## ABOUT THIS EXERCISE
Could you copy out all of the entries exactly?

## AVAILABLE DATA
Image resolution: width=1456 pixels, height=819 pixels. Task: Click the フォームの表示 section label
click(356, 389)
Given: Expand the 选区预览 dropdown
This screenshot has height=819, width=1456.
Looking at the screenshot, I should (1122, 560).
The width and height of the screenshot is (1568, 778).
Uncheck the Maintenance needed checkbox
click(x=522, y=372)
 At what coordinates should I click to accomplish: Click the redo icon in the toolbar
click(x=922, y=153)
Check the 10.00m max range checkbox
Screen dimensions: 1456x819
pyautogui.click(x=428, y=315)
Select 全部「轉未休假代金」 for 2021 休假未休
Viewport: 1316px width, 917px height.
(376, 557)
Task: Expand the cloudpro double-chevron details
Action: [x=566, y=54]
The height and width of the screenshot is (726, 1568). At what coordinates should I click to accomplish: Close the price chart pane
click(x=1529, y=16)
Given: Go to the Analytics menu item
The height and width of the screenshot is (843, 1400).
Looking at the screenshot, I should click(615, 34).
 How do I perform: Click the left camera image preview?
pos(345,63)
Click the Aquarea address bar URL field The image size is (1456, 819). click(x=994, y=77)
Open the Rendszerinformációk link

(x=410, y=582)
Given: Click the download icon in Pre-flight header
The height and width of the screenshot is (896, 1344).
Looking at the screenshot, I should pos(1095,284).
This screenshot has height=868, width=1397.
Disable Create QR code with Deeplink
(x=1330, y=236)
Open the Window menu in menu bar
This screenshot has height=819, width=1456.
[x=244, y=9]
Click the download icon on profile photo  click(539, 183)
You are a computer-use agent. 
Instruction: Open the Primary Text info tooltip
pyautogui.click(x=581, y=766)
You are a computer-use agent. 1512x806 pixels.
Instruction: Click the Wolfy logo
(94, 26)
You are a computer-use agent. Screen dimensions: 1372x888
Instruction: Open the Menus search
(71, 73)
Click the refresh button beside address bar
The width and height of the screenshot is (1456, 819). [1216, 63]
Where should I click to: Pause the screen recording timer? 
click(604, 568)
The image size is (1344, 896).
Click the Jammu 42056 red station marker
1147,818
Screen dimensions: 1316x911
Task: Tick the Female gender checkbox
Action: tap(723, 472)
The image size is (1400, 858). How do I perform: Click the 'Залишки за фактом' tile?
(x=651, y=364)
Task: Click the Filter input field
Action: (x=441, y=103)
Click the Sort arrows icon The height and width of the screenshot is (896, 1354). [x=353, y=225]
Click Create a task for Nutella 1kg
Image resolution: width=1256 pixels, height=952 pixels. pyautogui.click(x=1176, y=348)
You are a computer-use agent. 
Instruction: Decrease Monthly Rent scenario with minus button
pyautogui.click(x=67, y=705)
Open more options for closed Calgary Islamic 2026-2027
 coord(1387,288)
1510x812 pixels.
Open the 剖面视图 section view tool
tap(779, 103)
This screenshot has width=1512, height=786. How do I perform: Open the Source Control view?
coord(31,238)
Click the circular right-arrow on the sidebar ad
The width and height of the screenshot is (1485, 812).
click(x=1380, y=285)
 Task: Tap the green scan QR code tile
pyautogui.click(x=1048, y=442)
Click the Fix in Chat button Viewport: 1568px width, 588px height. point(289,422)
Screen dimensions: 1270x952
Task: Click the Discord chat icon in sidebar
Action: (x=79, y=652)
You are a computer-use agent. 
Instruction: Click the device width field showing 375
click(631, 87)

## ANSWER BOX
Image resolution: width=1456 pixels, height=819 pixels. Task: Click the フォームの表示 section label
click(356, 389)
Given: Expand the 选区预览 dropdown
This screenshot has height=819, width=1456.
Looking at the screenshot, I should (1122, 560).
The width and height of the screenshot is (1568, 778).
Uncheck the Maintenance needed checkbox
click(x=522, y=372)
 At what coordinates should I click to accomplish: Click the redo icon in the toolbar
click(x=922, y=153)
Check the 10.00m max range checkbox
Screen dimensions: 1456x819
pyautogui.click(x=428, y=315)
Select 全部「轉未休假代金」 for 2021 休假未休
Viewport: 1316px width, 917px height.
(376, 557)
Task: Expand the cloudpro double-chevron details
Action: [x=566, y=54]
The height and width of the screenshot is (726, 1568). At what coordinates should I click to accomplish: Close the price chart pane
click(x=1529, y=16)
Given: Go to the Analytics menu item
The height and width of the screenshot is (843, 1400).
Looking at the screenshot, I should click(615, 34).
 How do I perform: Click the left camera image preview?
pos(345,63)
Click the Aquarea address bar URL field The image size is (1456, 819). click(x=994, y=77)
Open the Rendszerinformációk link

(x=410, y=582)
Given: Click the download icon in Pre-flight header
The height and width of the screenshot is (896, 1344).
Looking at the screenshot, I should pos(1095,284).
This screenshot has height=868, width=1397.
Disable Create QR code with Deeplink
(x=1330, y=236)
Open the Window menu in menu bar
This screenshot has height=819, width=1456.
[x=244, y=9]
Click the download icon on profile photo  click(539, 183)
You are a computer-use agent. 
Instruction: Open the Primary Text info tooltip
pyautogui.click(x=581, y=766)
You are a computer-use agent. 1512x806 pixels.
Instruction: Click the Wolfy logo
(94, 26)
You are a computer-use agent. Screen dimensions: 1372x888
Instruction: Open the Menus search
(71, 73)
Click the refresh button beside address bar
The width and height of the screenshot is (1456, 819). [1216, 63]
Where should I click to: Pause the screen recording timer? 
click(604, 568)
The image size is (1344, 896).
Click the Jammu 42056 red station marker
1147,818
Screen dimensions: 1316x911
Task: Tick the Female gender checkbox
Action: tap(723, 472)
The image size is (1400, 858). How do I perform: Click the 'Залишки за фактом' tile?
(x=651, y=364)
Task: Click the Filter input field
Action: (x=441, y=103)
Click the Sort arrows icon The height and width of the screenshot is (896, 1354). [x=353, y=225]
Click Create a task for Nutella 1kg
Image resolution: width=1256 pixels, height=952 pixels. pyautogui.click(x=1176, y=348)
You are a computer-use agent. 
Instruction: Decrease Monthly Rent scenario with minus button
pyautogui.click(x=67, y=705)
Open more options for closed Calgary Islamic 2026-2027
 coord(1387,288)
1510x812 pixels.
Open the 剖面视图 section view tool
tap(779, 103)
This screenshot has width=1512, height=786. How do I perform: Open the Source Control view?
coord(31,238)
Click the circular right-arrow on the sidebar ad
The width and height of the screenshot is (1485, 812).
click(x=1380, y=285)
 Task: Tap the green scan QR code tile
pyautogui.click(x=1048, y=442)
Click the Fix in Chat button Viewport: 1568px width, 588px height. point(289,422)
Screen dimensions: 1270x952
Task: Click the Discord chat icon in sidebar
Action: (x=79, y=652)
You are a computer-use agent. 
Instruction: Click the device width field showing 375
click(631, 87)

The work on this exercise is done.